Exercise: Give the rows from the line containing "Task: Click the Join button" through the end of the rows as a numbered list, leaving out blank lines.

>> BEGIN

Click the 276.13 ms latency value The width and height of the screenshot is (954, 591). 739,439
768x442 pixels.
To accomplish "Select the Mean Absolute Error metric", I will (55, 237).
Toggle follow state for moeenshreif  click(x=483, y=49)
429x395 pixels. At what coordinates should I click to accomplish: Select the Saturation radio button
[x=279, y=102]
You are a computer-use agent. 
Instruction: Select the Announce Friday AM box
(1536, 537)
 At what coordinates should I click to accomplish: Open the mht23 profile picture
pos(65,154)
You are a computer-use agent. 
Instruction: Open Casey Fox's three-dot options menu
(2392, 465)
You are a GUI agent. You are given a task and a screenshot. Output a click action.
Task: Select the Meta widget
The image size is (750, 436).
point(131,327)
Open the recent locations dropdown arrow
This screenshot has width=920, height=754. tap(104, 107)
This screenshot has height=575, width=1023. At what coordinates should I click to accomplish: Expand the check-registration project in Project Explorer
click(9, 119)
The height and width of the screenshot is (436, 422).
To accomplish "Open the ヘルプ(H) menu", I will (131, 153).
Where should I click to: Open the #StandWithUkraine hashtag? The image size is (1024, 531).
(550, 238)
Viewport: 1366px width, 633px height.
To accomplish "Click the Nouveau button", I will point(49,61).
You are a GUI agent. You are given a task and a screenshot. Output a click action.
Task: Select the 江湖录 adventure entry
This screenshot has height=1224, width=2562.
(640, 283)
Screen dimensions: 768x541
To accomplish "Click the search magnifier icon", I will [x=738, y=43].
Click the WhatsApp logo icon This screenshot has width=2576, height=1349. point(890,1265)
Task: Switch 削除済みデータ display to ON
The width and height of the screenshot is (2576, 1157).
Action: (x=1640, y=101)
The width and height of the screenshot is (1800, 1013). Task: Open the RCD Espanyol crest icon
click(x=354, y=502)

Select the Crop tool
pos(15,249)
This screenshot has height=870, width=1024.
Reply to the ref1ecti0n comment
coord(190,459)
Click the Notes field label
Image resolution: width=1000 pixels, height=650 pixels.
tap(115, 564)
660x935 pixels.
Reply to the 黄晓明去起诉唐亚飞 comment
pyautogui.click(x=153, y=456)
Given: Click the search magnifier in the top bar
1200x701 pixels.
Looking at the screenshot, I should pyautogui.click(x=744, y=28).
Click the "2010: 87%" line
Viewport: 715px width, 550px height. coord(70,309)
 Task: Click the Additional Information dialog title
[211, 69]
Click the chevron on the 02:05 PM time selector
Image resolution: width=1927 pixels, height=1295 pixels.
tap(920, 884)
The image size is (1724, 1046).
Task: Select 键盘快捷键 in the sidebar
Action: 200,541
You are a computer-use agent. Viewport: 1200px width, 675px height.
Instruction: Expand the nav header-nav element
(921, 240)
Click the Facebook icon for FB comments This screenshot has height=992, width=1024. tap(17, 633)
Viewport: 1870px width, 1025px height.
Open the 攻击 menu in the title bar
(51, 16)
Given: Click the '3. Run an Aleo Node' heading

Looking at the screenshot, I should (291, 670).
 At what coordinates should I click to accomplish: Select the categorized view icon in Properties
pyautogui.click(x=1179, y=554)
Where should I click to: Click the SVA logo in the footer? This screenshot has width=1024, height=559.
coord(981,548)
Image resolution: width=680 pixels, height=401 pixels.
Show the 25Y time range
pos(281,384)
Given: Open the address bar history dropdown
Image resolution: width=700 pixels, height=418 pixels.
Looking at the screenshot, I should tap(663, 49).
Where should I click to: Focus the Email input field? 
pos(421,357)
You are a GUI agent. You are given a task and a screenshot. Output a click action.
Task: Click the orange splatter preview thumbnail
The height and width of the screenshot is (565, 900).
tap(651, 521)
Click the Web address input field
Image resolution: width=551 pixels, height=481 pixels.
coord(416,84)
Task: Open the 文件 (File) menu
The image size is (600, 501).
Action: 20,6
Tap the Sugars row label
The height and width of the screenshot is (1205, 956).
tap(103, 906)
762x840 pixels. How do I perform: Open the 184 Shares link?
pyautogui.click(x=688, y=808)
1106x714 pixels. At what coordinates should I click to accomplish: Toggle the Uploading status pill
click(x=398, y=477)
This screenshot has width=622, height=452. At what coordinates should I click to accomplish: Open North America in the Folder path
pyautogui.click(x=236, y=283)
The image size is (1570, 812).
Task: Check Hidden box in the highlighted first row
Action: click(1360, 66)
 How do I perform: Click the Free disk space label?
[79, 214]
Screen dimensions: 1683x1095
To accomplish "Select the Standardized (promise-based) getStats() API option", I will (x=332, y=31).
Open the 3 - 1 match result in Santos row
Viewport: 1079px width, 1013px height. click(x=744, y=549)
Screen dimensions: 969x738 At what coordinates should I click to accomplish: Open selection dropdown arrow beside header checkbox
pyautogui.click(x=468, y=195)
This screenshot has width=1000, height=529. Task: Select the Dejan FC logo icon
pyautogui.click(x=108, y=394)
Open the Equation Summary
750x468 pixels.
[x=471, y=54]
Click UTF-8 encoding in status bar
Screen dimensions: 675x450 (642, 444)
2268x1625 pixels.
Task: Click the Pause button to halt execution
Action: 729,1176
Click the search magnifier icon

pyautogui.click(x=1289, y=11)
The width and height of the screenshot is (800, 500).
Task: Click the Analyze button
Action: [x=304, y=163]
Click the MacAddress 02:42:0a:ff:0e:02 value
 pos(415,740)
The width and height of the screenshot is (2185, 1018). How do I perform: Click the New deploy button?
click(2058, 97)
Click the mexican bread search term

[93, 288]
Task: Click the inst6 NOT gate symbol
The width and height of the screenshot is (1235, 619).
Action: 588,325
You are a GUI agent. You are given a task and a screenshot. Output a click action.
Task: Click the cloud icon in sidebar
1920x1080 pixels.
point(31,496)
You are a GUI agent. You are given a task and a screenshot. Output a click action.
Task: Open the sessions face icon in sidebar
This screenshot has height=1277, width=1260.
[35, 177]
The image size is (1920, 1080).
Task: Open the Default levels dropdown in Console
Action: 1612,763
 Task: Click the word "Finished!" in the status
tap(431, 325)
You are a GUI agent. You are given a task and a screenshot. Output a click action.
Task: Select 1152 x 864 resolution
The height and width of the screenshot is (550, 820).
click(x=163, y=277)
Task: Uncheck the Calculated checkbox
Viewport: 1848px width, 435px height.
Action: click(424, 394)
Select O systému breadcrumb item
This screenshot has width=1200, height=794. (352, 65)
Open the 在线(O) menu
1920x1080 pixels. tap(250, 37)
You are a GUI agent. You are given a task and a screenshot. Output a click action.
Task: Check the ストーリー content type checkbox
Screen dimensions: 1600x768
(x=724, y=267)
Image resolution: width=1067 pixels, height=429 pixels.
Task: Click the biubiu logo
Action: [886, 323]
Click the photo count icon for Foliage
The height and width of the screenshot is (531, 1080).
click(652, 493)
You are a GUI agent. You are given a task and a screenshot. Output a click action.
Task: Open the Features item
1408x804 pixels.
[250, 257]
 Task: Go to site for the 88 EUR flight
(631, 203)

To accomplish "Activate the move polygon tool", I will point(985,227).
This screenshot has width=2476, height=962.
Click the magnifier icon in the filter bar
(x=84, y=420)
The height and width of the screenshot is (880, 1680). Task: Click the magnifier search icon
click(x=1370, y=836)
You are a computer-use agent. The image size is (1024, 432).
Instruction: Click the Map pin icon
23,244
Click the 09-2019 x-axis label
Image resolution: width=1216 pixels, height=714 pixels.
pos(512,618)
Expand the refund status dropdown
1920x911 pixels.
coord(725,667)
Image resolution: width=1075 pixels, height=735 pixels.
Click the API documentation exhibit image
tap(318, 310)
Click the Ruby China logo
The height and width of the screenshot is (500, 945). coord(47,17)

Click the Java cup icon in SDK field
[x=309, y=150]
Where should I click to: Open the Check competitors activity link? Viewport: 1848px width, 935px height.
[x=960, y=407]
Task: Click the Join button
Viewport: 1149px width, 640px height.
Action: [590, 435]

>> END

Solution for this exercise:
1. Task: Click the Join button
2. Viewport: 1149px width, 640px height.
3. Action: [590, 435]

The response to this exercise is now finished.